'It has been a confronting week for whistleblowers, journalists and democracy.
It began on last Monday when ATO whistleblower Richard Boyle and his wife Louise Beaston spoke out about the toll on his life since being raided by the Australian Federal Police then charged with 66 offences equivalent to a 161 year prison sentence if found guilty.
What followed next was a series of AFP raids on two media outlets, News Corp journalist Annika Smethurst and the ABC, using the fig leaf of protecting our national security.
It caused an outcry around the world as our poor protection of sources and whistleblowers was finally exposed.
“This could not happen in other advanced democracies, which all have constitutional protections for journalists and their sources of information, although of course it does go on in Istanbul and Rangoon – and now in Sydney.
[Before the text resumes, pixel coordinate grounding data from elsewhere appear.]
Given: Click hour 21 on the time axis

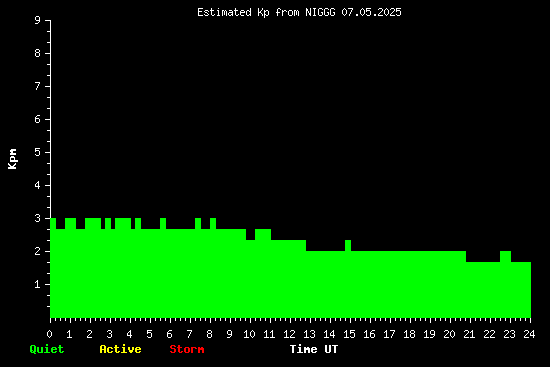Looking at the screenshot, I should click(469, 334).
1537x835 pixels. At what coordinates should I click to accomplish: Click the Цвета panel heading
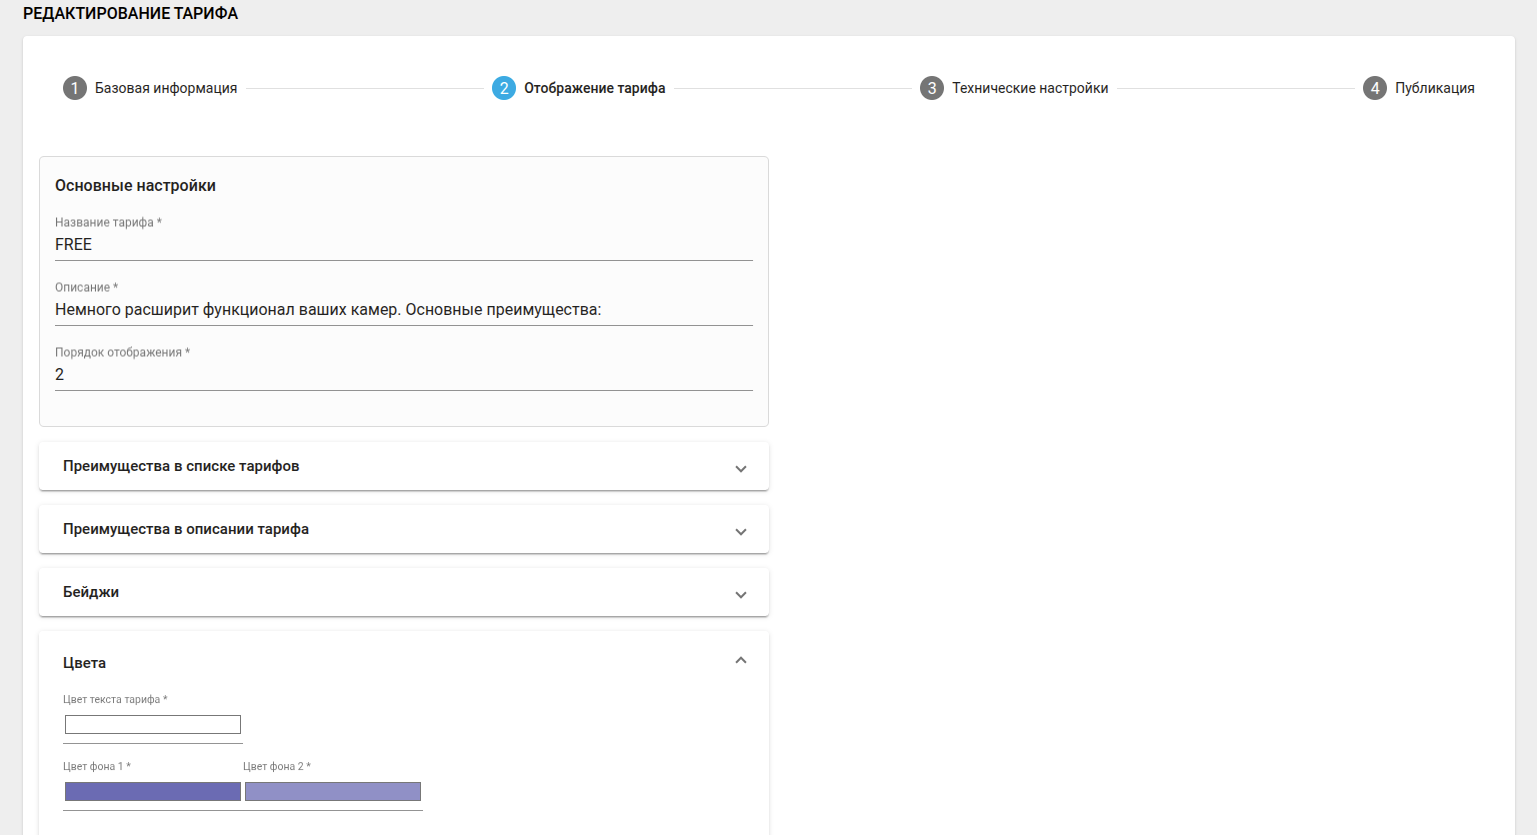click(x=84, y=663)
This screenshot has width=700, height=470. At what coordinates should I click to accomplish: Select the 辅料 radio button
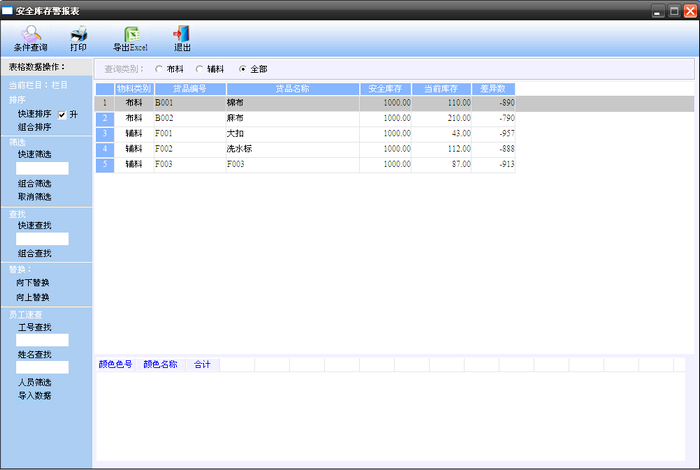(199, 69)
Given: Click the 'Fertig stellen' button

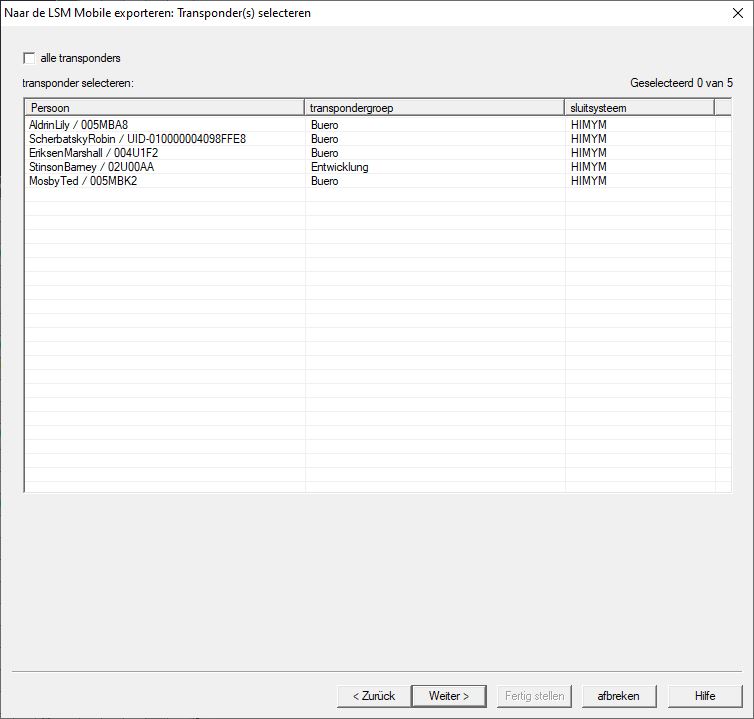Looking at the screenshot, I should (535, 696).
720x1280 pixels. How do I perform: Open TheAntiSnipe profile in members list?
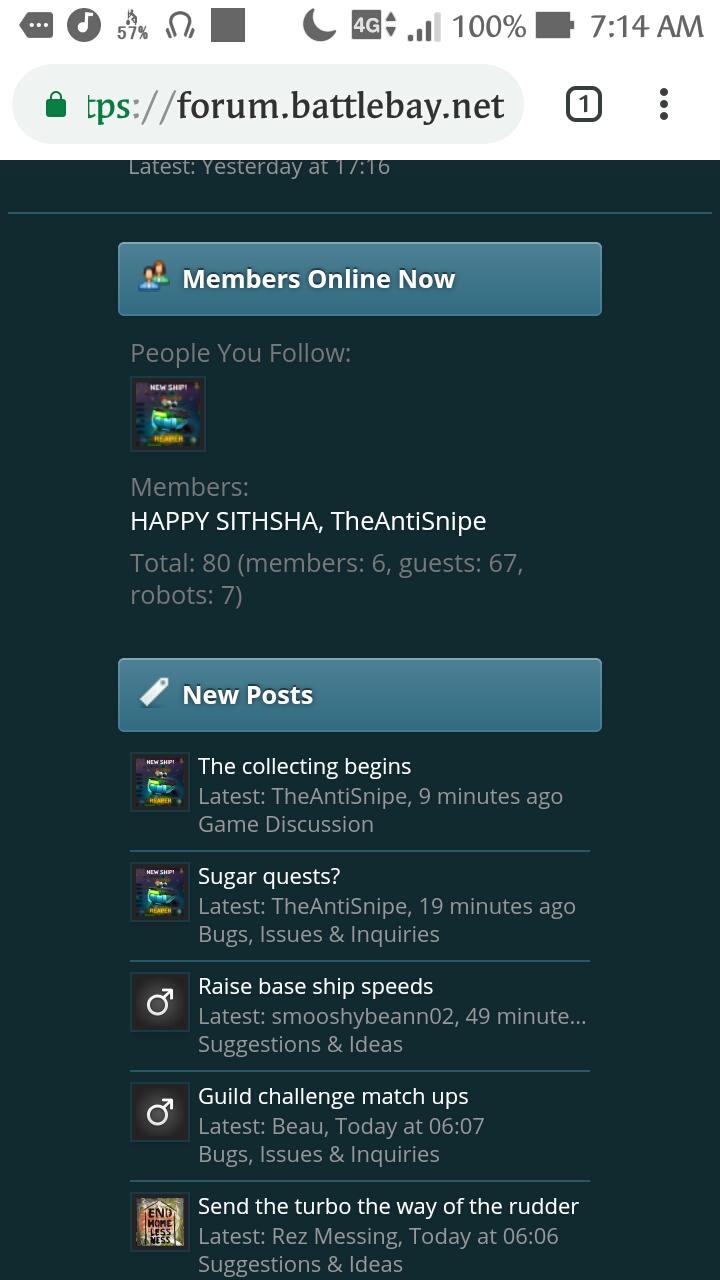[408, 521]
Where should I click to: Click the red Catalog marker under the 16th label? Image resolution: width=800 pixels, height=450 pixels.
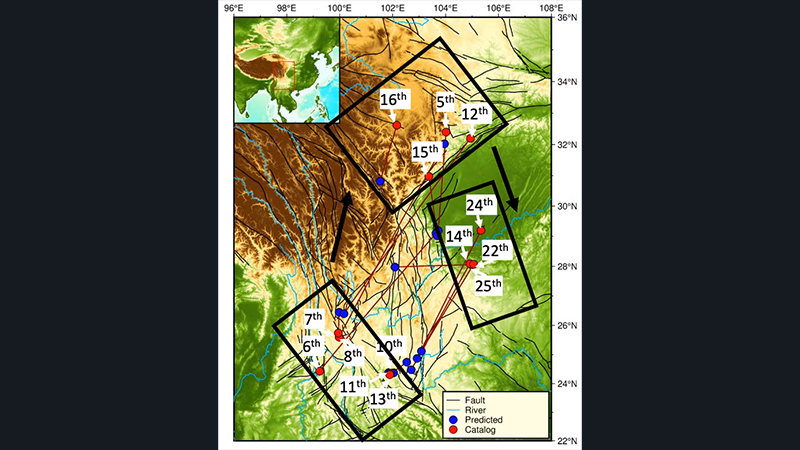[397, 125]
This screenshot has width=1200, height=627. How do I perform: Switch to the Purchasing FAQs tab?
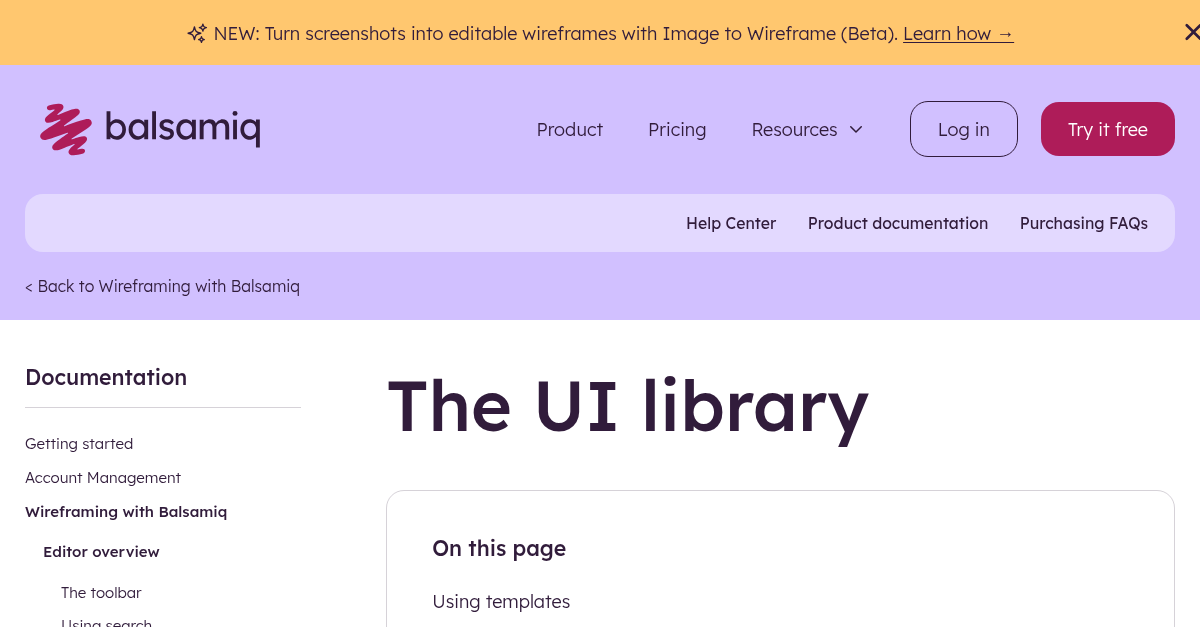(x=1084, y=223)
How did we become so out of sync on press freedom, invasions of which are the sign of a second-rate country?’ Geoffrey Robertson QC wrote in an opinion piece for the Herald and The Age.
Robertson called on parliament to make amendments requiring police to obtain the DPP’s approval and to make an application to a judge which the media can contest before any action is taken.
It sounds reasonable enough but the silence from the Morrison government has been deafening.
The state of whistleblower protections and press freedom in this country, including archaic defamation laws, restrictive Freedom of Information laws and little protection for sources, means it feels like we are operating in the dark.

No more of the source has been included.